Title: Production of Bacterial or Fungal Alpha Amylase
Aim: To study the production of alpha amylase by bacterial or fungal cultures through fermentation.
Introduction:
Alpha amylase is an important hydrolytic enzyme that breaks down starch into simpler sugars. It is widely used in industries such as food, textile, and pharmaceuticals. Bacteria (e.g., Bacillus subtilis) and fungi (e.g., Aspergillus niger) are common microbial sources of alpha amylase, and their production is optimized through fermentation techniques.
Theory:
The production of alpha amylase by microorganisms involves fermentation, where the microbes utilize starch or other carbon sources as substrates. The enzyme is secreted into the medium and hydrolyzes starch into maltose and glucose. The efficiency of production depends on factors such as pH, temperature, aeration, and substrate concentration.
Principle: Microbial fermentation is carried out in a nutrient-rich medium that supports the growth of the organism and stimulates enzyme production. The enzyme activity can be detected by iodine staining or quantified using a spectrophotometric assay.
Requirements:
Bacterial culture (Bacillus subtilis) or fungal culture (Aspergillus niger)
Starch-containing fermentation medium
Inoculation loop
Conical flasks
Shaker/incubator (30-37°C)
Autoclave
Spectrophotometer
DNS reagent (for enzyme assay)
Iodine solution (for qualitative starch hydrolysis test)
Procedure:
Prepare a starch-containing medium (e.g., nutrient broth with 1% starch).
Sterilize the medium by autoclaving at 121°C for 15 minutes.
Inoculate the sterilized medium with a loopful of bacterial or fungal culture. Incubate at 30-37°C for 48-72 hours under shaking conditions.
After incubation, centrifuge the culture broth at 10,000 rpm for 10 minutes. Collect the supernatant, which contains the extracellular alpha amylase.

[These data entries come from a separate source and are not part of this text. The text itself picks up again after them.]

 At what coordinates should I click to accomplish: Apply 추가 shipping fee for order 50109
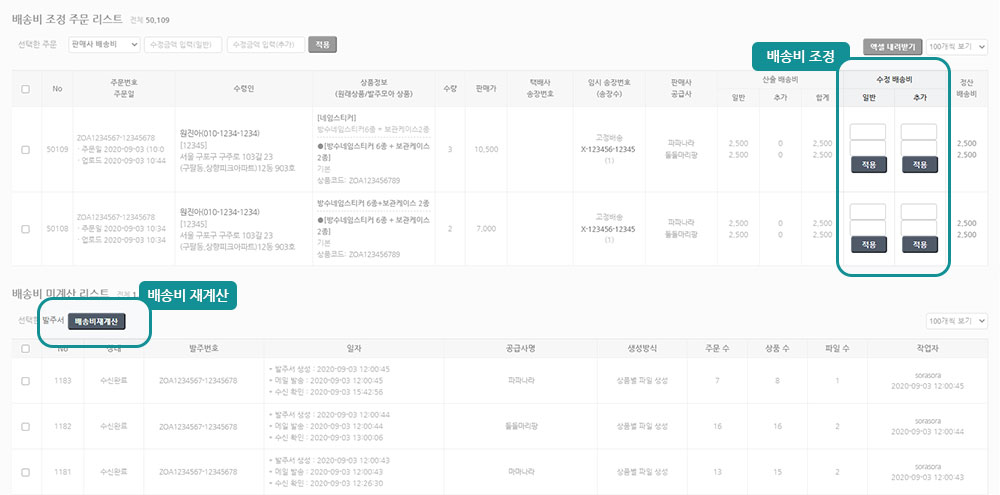pyautogui.click(x=918, y=165)
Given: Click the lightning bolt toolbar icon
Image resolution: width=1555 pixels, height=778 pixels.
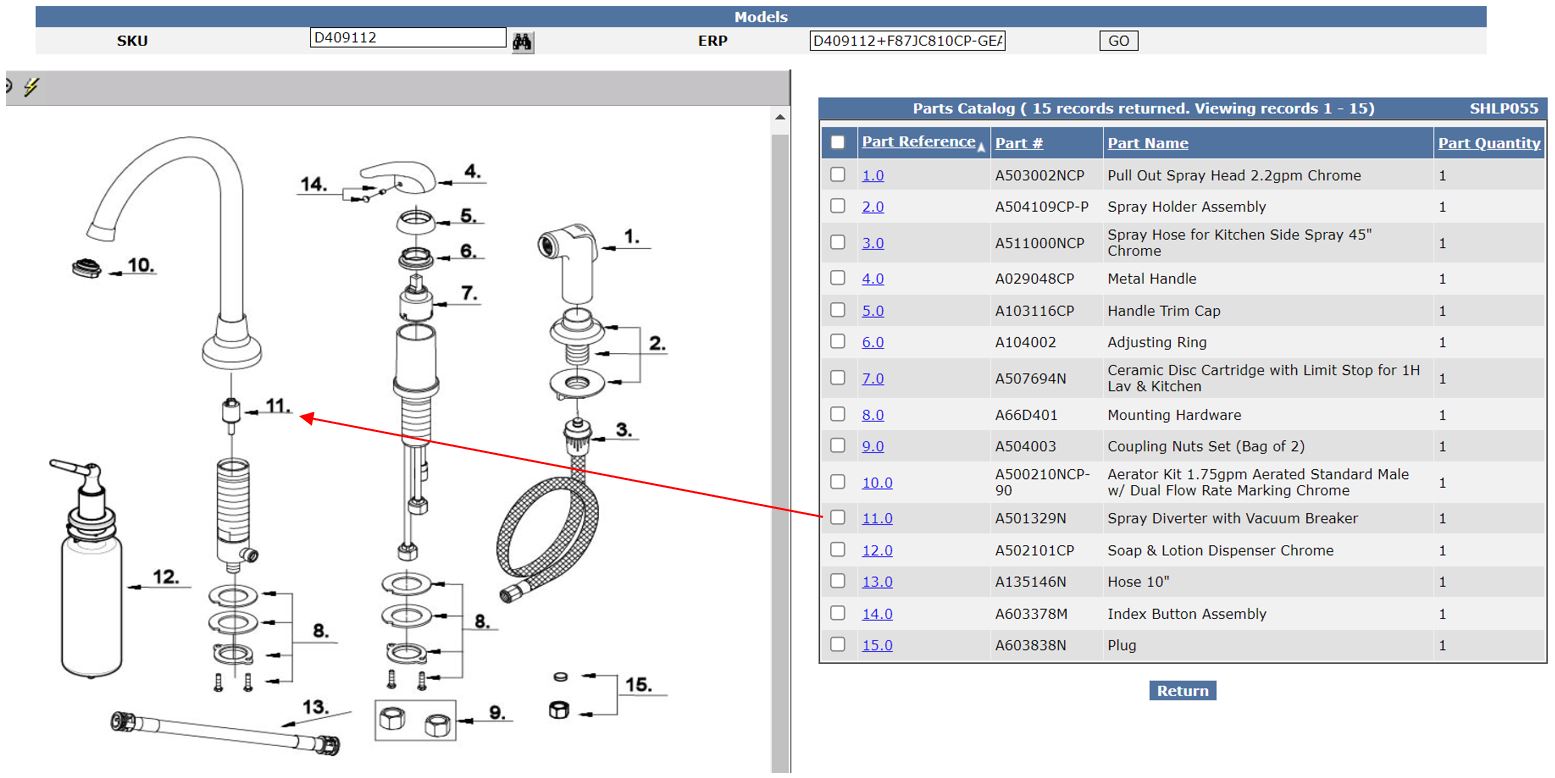Looking at the screenshot, I should (31, 87).
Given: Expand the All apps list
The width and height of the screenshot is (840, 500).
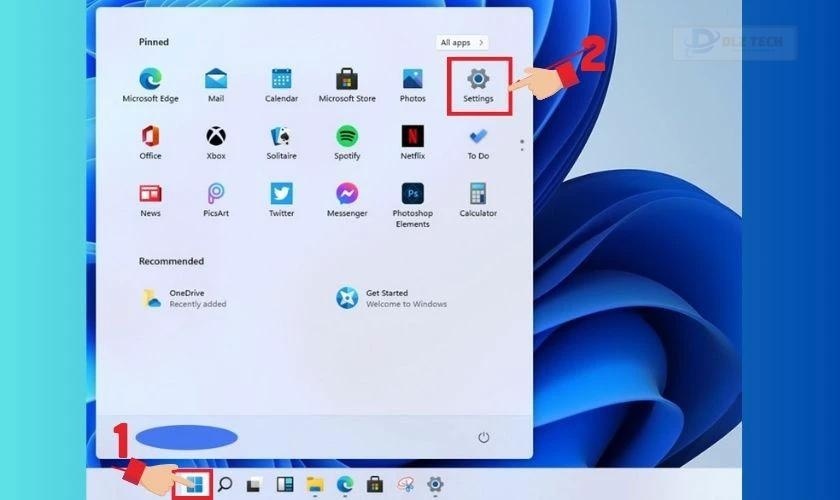Looking at the screenshot, I should point(461,43).
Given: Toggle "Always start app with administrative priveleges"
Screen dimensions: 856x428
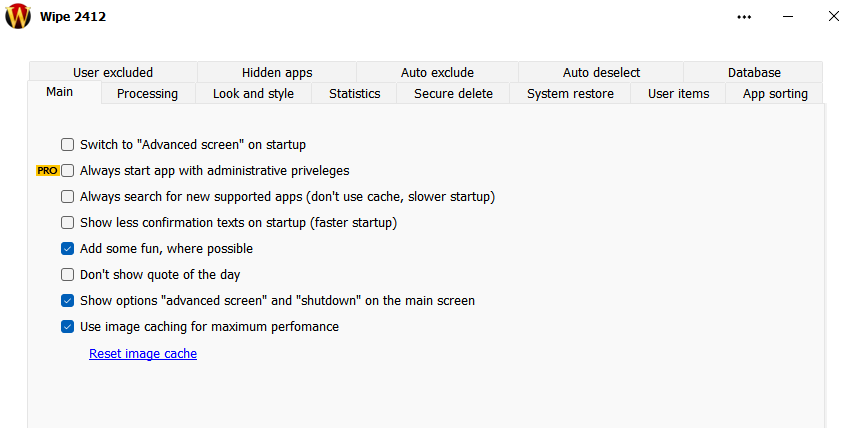Looking at the screenshot, I should (x=68, y=171).
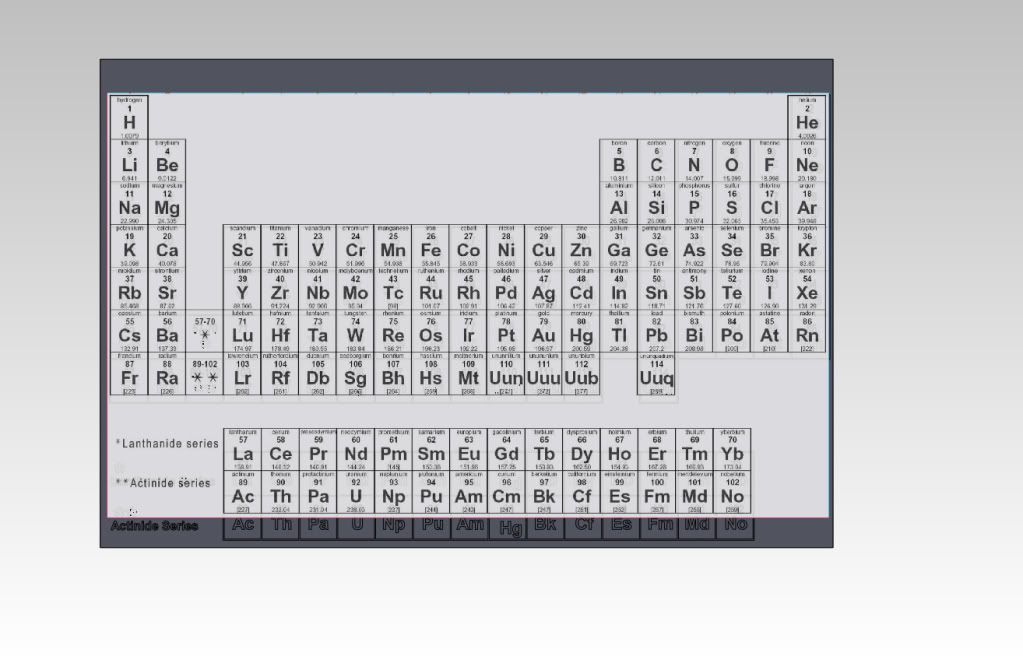Click the Hydrogen (H) element cell
Viewport: 1023px width, 663px height.
tap(129, 117)
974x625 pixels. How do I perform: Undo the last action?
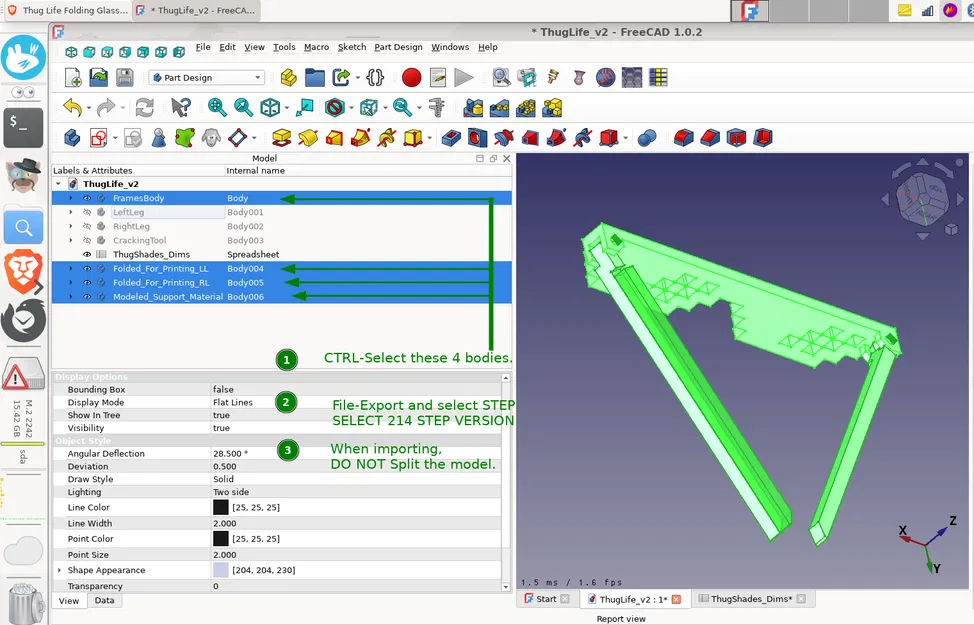72,107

Qualitative Analysis (Iodine Test):
- a. Take 1 mL of culture supernatant and mix with 1 mL of 1% starch solution.
- b. Incubate at 37°C for 10 minutes.
- c. Add iodine solution and observe color change. A clear zone indicates starch hydrolysis.

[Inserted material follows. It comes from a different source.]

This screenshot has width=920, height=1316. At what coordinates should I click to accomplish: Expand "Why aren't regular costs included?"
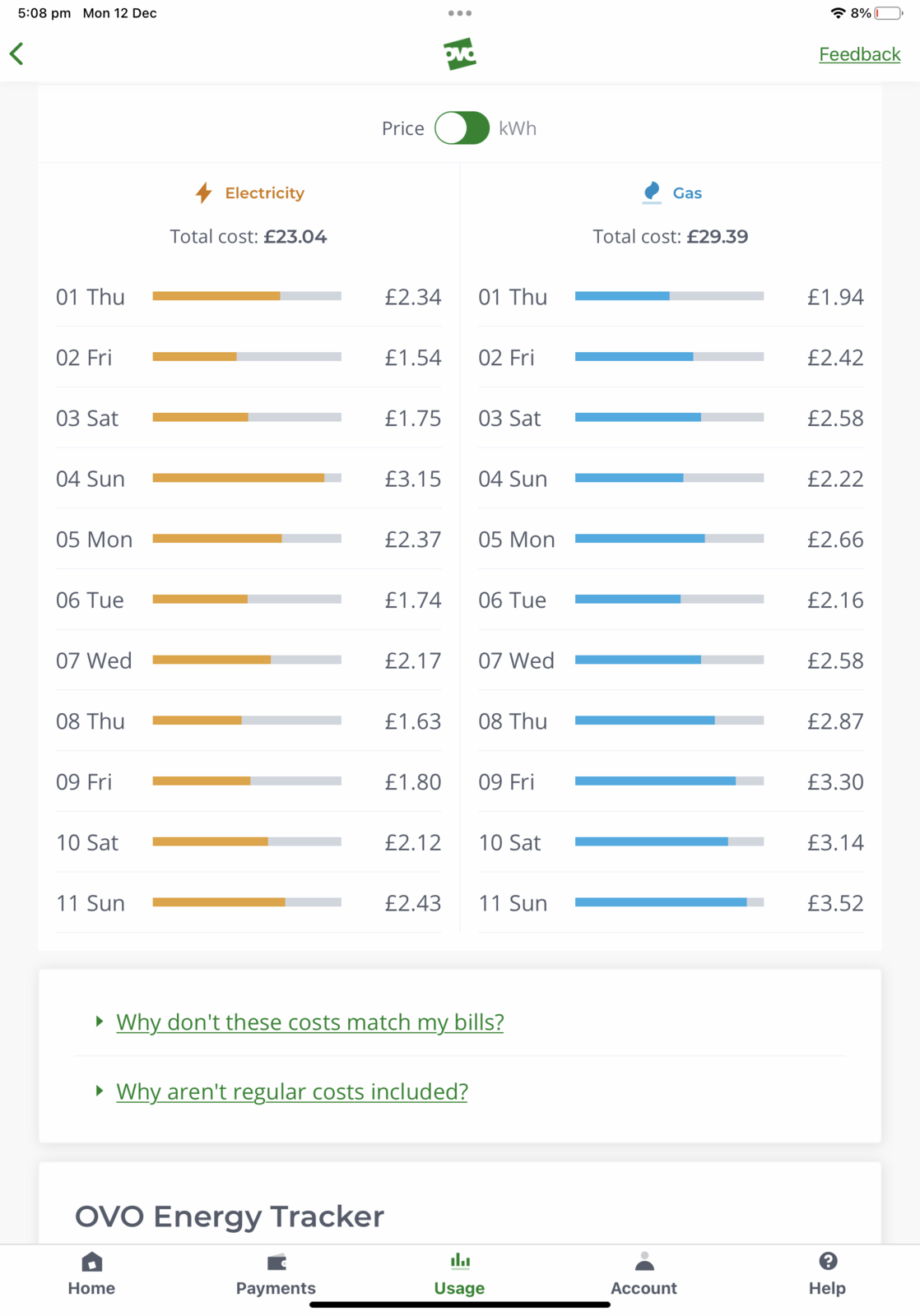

- a. Mix 1 mL of enzyme extract with 1 mL of 1% starch solution.
- b. Incubate at 37°C for 10 minutes.
- c. Add 1 mL of DNS reagent and boil for 5 minutes.
- d. Cool the tubes and measure absorbance at 540 nm using a spectrophotometer.
Observation:
A clear zone around colonies in the iodine test confirms starch hydrolysis.
Increased absorbance at 540 nm indicates higher enzyme activity.
Result: The bacterial or fungal strain produces alpha amylase, which hydrolyzes starch efficiently. The enzyme activity can be quantified using spectrophotometry.
Conclusion: Alpha amylase production by microorganisms is a key process in biotechnology. Optimization of growth conditions can enhance enzyme yield for industrial applications.